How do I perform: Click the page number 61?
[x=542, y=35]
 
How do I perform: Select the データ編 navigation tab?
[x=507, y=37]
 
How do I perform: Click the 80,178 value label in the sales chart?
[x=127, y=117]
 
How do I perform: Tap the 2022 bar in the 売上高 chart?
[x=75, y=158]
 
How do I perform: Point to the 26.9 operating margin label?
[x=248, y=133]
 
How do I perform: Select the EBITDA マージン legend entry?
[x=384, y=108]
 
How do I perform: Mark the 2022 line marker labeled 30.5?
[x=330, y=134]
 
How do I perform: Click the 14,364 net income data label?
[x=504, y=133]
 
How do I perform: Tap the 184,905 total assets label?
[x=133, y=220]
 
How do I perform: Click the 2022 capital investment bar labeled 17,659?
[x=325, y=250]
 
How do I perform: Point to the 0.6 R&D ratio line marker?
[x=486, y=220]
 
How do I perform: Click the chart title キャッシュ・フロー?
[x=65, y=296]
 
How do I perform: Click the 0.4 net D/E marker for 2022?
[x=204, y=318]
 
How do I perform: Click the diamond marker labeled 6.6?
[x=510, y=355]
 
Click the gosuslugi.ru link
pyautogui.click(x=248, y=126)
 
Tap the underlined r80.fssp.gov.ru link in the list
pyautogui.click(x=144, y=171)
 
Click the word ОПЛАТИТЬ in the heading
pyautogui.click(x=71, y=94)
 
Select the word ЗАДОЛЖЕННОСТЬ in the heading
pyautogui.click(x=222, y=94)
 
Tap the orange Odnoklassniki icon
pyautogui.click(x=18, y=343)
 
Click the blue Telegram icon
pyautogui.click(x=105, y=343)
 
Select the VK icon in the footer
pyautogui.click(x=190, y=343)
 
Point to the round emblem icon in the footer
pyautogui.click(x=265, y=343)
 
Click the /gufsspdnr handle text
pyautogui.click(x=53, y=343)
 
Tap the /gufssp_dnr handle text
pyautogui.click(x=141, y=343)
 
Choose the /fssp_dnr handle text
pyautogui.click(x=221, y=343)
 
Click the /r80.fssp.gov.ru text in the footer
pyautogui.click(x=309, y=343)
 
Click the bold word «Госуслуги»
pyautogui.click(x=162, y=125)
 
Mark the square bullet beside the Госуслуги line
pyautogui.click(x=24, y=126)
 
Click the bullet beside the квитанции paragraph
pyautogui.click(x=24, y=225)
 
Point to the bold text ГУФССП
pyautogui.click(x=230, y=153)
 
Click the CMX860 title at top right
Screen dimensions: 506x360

• **What this task involves**: Rescale the stretch of data from the line containing "Select the word ЗАДОЛЖЕННОСТЬ in the heading" through the line containing "pyautogui.click(x=53, y=343)", restating every line with its request. Multiply each coordinate in the answers by 0.95 and round to a whole number, halves up, and return only those lines.

• **Final result**:
Select the word ЗАДОЛЖЕННОСТЬ in the heading
pyautogui.click(x=211, y=89)
 
Tap the orange Odnoklassniki icon
pyautogui.click(x=17, y=326)
 
Click the blue Telegram icon
pyautogui.click(x=100, y=326)
 
Select the VK icon in the footer
pyautogui.click(x=181, y=326)
 
Point to the round emblem icon in the footer
pyautogui.click(x=252, y=326)
 
Click the /gufsspdnr handle text
pyautogui.click(x=50, y=326)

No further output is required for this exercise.